Home > Anohana, Episode Reviews > Anohana Episode 5 – The Hole in Our Hearts

Anohana Episode 5 – The Hole in Our Hearts

Anohana is one of those brilliant shows where seemingly nothing happens in an episode, and yet so much is going on beneath the surface that it’s impossible to capture it all in writing. Episodes five and six have such strong thematic and narrative ties and it’s difficult to separate them, but there’s enough in each episode to justify separate posts for each.

Matsuyuki, readers will recall, did not end episode four looking particularly good, but the show is far too sympathetic to its characters to prolong his misery for very long. Instead, his situation becomes emblematic of the fate of every one of the cast, left adrift in a world without Menma. This episode might have him recover a bit too quickly, but if it does, it’s only because there’s so much ground to cover with the rest of the cast.

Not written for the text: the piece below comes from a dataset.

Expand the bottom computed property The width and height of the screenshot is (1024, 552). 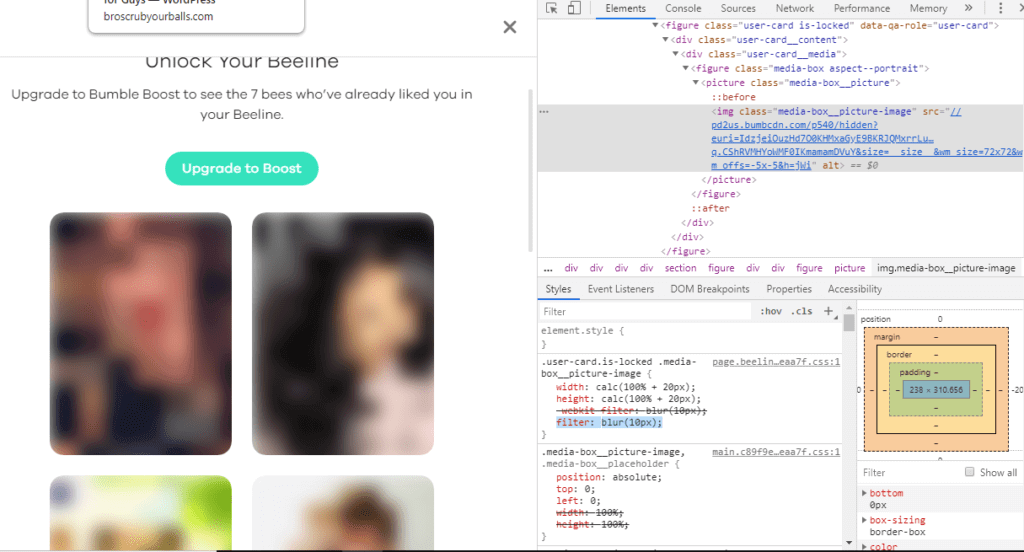click(x=864, y=494)
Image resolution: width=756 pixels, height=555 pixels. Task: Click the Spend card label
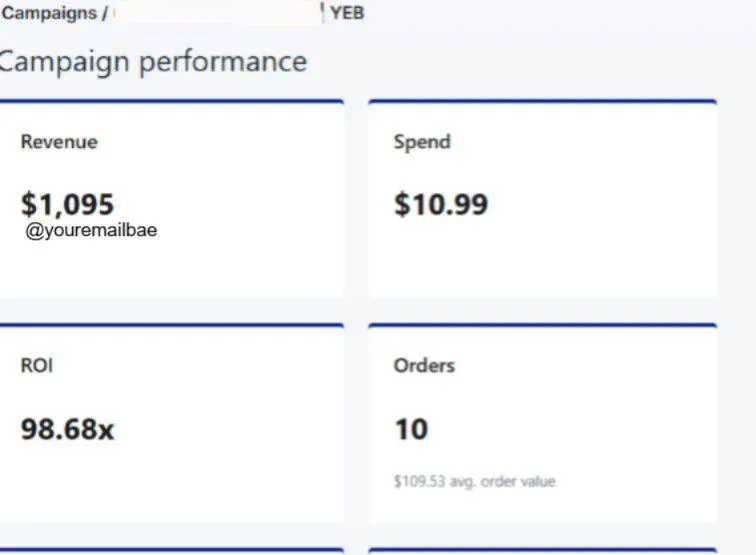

Matsuyuki tried to give Menma a hairpin as a sign of his love, just after Jinta denied liking her. It’s the most vulnerable anyone in the cast has voluntarily gotten

Matsuyuki’s crossdressing and general Menma obsession, as it happens, derives from the same feelings of guilt that both Anjou and Jinta have about Menma’s death. If Jinta feels guilty for rejecting Menma and Anjou guilty for prompting the rejection, Matsuyuki feels guilty for confessing his love to Menma after the fact. Like the others, he takes his words as the ultimate cause of Menma’s accident; unlike Anjou and Jinta, he’s deprived of access to he one he loves, to apologize.

Thus, Matsuyuki created a Menma to which he could apologize; what infuriated him the most about Jinta’s claim to see Menma was Matsuyuki’s deep-seated belief that Menma should appear first to him, the one “responsible” for her death. Although at this point I’m beginning to suspect that everyone probably thinks of him or herself as responsible for Menma’s death, Matsuyuki’s claim to responsibility is the most tenuous yet—and at the same time it seems to be the strongest held.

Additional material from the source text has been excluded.